An internationalized domain name (IDN) is an Internet domain name that contains at least one label that is displayed in software applications, in whole or in part, in a language-specific script or alphabet, such as Chinese, Russian or the Latin alphabet-based characters with diacritics, such as French. These writing systems are encoded by computers in multi-byte Unicode. Internationalized domain names are stored in the Domain Name System as ASCII strings using Punycode transcription.

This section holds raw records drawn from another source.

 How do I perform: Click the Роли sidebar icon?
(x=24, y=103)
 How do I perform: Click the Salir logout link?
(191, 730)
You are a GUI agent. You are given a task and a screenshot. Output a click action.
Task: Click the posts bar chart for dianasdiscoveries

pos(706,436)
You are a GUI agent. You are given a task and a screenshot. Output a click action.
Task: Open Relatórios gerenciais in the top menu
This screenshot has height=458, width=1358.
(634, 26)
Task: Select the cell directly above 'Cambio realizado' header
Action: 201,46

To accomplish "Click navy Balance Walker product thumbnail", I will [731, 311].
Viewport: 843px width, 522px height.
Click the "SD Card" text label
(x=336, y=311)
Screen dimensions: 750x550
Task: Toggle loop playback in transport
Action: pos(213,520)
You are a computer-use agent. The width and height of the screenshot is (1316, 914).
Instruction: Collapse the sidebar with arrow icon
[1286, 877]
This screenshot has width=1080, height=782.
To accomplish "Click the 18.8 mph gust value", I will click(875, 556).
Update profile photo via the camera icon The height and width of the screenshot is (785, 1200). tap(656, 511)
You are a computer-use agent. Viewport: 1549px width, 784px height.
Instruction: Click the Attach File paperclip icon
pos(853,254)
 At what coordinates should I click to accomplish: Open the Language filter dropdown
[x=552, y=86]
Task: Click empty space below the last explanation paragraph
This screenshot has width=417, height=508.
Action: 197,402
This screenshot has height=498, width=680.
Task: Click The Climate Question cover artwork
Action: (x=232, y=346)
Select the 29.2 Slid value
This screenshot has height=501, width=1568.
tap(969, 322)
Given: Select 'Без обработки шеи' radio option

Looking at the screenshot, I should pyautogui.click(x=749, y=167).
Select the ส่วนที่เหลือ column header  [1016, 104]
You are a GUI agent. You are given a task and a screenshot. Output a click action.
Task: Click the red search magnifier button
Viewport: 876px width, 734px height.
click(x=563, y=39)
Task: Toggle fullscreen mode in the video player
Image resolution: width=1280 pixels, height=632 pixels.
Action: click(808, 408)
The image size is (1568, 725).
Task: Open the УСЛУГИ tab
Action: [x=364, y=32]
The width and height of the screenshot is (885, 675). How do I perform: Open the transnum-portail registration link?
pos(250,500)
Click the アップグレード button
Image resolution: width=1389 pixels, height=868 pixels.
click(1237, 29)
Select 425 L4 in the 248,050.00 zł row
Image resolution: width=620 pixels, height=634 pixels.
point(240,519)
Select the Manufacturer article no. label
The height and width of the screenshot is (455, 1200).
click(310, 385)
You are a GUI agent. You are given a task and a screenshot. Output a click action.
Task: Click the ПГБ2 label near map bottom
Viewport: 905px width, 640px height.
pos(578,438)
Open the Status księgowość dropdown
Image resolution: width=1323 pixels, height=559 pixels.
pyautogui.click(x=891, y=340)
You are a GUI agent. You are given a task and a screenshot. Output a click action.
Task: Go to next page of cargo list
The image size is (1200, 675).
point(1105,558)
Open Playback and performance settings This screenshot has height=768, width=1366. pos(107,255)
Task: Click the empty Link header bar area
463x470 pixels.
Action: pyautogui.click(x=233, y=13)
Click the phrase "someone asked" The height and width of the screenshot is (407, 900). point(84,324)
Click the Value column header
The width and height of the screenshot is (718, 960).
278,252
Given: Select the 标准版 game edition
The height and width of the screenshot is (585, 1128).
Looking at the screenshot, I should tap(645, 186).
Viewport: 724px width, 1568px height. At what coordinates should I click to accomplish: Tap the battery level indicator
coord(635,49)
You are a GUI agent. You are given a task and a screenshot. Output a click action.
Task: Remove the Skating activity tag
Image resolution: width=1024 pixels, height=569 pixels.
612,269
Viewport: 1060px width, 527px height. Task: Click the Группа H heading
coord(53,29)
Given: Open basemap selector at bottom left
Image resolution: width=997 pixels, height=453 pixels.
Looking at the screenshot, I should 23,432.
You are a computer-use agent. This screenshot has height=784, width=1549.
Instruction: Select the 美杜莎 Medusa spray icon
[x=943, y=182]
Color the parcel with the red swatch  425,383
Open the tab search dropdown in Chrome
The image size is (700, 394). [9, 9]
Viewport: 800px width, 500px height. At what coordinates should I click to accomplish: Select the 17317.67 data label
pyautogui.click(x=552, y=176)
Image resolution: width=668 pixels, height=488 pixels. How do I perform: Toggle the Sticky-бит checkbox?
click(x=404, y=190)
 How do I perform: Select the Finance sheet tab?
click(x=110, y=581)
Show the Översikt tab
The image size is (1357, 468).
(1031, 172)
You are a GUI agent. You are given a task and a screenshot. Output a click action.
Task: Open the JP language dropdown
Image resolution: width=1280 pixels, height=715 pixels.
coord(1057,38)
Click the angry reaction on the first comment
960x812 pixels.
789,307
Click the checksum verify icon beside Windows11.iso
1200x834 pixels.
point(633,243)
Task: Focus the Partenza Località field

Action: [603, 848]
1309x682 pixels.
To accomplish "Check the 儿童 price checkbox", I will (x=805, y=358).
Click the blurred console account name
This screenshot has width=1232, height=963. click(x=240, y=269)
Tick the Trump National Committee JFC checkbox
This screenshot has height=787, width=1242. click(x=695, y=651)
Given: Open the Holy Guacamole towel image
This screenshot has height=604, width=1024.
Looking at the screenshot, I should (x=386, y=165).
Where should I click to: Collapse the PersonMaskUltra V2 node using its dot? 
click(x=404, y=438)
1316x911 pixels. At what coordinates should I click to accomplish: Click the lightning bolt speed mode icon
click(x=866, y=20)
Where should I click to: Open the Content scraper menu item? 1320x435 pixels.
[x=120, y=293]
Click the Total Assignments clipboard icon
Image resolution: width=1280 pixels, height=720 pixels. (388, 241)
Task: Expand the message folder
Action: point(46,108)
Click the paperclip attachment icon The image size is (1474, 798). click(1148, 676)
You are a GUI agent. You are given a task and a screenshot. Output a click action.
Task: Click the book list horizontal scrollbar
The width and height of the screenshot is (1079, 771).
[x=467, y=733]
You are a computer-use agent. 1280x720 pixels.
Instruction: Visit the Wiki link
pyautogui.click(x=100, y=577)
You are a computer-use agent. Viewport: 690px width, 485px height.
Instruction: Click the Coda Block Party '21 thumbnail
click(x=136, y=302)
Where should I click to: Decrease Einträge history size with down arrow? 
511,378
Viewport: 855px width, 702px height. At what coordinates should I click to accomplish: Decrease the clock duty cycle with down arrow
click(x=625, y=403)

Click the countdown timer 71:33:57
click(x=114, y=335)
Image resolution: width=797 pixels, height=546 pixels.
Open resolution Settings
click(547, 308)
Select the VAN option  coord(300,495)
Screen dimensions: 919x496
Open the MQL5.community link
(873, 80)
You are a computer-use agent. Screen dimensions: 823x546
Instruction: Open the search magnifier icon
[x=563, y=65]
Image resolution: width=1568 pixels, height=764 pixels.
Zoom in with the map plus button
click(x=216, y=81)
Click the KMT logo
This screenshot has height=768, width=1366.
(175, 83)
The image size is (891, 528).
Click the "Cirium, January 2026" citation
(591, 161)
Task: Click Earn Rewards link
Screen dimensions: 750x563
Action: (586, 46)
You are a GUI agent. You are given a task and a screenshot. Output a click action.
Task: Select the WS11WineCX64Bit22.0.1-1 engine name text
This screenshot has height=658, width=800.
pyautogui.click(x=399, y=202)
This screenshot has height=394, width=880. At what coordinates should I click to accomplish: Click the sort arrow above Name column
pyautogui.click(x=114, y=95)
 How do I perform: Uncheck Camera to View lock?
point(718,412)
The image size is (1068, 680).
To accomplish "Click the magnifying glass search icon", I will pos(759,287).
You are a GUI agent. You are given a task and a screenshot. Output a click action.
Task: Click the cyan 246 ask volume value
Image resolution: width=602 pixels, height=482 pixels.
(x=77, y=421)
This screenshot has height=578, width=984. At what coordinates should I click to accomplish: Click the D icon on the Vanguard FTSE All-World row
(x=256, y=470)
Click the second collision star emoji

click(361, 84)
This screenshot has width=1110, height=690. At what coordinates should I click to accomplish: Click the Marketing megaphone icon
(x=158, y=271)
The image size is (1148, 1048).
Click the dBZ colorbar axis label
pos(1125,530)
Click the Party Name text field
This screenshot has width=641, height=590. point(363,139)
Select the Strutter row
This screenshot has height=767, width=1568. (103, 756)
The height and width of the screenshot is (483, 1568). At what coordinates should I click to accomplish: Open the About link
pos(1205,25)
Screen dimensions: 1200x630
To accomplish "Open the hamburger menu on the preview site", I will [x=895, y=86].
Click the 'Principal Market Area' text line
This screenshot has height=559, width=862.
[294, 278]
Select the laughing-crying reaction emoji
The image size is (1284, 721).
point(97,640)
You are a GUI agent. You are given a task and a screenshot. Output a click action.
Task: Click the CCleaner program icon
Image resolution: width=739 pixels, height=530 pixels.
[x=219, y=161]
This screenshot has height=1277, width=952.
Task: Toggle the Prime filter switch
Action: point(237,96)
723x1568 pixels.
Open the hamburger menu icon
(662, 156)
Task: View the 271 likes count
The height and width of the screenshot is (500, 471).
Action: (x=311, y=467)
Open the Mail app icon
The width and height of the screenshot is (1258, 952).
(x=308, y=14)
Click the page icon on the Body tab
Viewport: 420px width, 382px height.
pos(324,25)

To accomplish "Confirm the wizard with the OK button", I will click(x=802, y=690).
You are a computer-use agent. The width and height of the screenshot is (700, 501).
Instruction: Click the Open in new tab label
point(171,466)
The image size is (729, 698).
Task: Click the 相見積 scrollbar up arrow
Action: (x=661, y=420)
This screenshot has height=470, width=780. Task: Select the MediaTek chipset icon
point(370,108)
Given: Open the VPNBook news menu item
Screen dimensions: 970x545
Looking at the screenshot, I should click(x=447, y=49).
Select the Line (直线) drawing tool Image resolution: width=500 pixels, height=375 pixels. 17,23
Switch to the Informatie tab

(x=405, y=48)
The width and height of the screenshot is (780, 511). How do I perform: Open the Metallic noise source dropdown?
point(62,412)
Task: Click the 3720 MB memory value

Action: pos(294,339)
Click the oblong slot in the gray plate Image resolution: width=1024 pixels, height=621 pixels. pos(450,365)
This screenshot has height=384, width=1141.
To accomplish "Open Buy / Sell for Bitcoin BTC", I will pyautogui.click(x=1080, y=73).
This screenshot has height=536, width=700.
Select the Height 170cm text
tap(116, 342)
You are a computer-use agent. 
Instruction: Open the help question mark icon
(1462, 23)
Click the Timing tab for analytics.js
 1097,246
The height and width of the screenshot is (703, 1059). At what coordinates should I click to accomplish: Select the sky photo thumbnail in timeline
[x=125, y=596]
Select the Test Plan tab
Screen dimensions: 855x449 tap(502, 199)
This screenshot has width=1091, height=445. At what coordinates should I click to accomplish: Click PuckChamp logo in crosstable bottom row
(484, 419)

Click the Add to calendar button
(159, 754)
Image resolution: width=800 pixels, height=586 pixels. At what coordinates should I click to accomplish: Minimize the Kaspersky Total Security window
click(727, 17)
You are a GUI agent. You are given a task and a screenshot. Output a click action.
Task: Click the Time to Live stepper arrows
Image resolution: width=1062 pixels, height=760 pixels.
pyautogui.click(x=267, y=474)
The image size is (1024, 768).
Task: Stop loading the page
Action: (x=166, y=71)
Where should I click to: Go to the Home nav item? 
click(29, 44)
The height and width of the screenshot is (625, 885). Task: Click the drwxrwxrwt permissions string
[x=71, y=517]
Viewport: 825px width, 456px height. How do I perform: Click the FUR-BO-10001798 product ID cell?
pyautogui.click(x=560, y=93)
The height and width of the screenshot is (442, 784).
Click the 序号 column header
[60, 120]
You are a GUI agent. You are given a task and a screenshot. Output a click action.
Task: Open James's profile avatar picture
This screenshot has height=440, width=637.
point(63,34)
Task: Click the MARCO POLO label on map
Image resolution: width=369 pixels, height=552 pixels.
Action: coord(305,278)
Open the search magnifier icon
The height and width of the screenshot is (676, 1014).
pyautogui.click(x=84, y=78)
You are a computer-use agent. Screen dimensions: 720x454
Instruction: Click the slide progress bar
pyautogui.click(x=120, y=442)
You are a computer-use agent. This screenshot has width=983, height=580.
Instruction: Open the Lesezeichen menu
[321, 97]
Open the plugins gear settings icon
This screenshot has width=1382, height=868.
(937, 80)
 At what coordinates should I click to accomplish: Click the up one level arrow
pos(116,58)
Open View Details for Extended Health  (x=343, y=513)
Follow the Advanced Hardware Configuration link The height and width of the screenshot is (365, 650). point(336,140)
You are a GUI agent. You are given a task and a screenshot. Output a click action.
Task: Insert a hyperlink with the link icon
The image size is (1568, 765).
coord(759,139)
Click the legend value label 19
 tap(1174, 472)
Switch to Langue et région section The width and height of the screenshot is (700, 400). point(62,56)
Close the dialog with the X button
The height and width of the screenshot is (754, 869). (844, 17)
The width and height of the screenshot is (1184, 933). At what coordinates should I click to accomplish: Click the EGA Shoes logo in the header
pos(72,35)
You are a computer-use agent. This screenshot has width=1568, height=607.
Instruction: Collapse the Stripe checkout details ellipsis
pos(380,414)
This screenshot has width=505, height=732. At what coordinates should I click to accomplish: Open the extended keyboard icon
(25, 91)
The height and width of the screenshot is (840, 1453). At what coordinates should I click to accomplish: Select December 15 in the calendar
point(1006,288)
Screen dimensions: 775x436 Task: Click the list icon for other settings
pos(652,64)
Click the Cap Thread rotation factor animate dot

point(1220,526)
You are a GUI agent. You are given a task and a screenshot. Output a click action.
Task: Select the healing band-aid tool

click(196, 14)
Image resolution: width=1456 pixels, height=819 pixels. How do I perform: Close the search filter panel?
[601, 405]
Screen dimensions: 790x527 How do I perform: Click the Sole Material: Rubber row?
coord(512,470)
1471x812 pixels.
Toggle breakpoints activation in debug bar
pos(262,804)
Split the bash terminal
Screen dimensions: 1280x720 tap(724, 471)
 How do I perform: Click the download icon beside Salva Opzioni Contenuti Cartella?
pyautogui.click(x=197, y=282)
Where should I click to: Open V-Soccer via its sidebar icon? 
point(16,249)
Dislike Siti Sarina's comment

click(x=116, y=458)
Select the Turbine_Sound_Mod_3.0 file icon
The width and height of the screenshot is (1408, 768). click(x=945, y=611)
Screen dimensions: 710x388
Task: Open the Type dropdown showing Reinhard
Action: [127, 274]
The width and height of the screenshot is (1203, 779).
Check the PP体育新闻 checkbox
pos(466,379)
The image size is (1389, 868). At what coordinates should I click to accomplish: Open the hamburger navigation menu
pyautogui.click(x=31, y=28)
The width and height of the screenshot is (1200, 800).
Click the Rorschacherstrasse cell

The Domain Name System, which performs a lookup service to translate user-friendly names into network addresses for locating Internet resources, is restricted to the use of ASCII characters, a technical limitation that initially set the standard for acceptable domain names. The internationalization of domain names is a technical solution to translate names written in language-native scripts into an ASCII text representation that is compatible with the Domain Name System. Internationalized domain names can only be used with applications that are specifically designed for such use, and they require no changes in the infrastructure of the Internet.

IDN was originally proposed in December 1996 by Martin Dürst[1][2] and implemented in 1998 by Tan Juay Kwang and Leong Kok Yong under the guidance of T.W. Tan. After much debate and many competing proposals, a system called Internationalizing Domain Names in Applications (IDNA) [3] was adopted as a standard, and has been implemented in several top-level domains.

In IDNA, the term internationalized domain name means specifically any domain name consisting only of labels to which the IDNA ToASCII algorithm (see below) can be successfully applied. In March 2008, the IETF formed a new IDN working group to update[4] the current IDNA protocol.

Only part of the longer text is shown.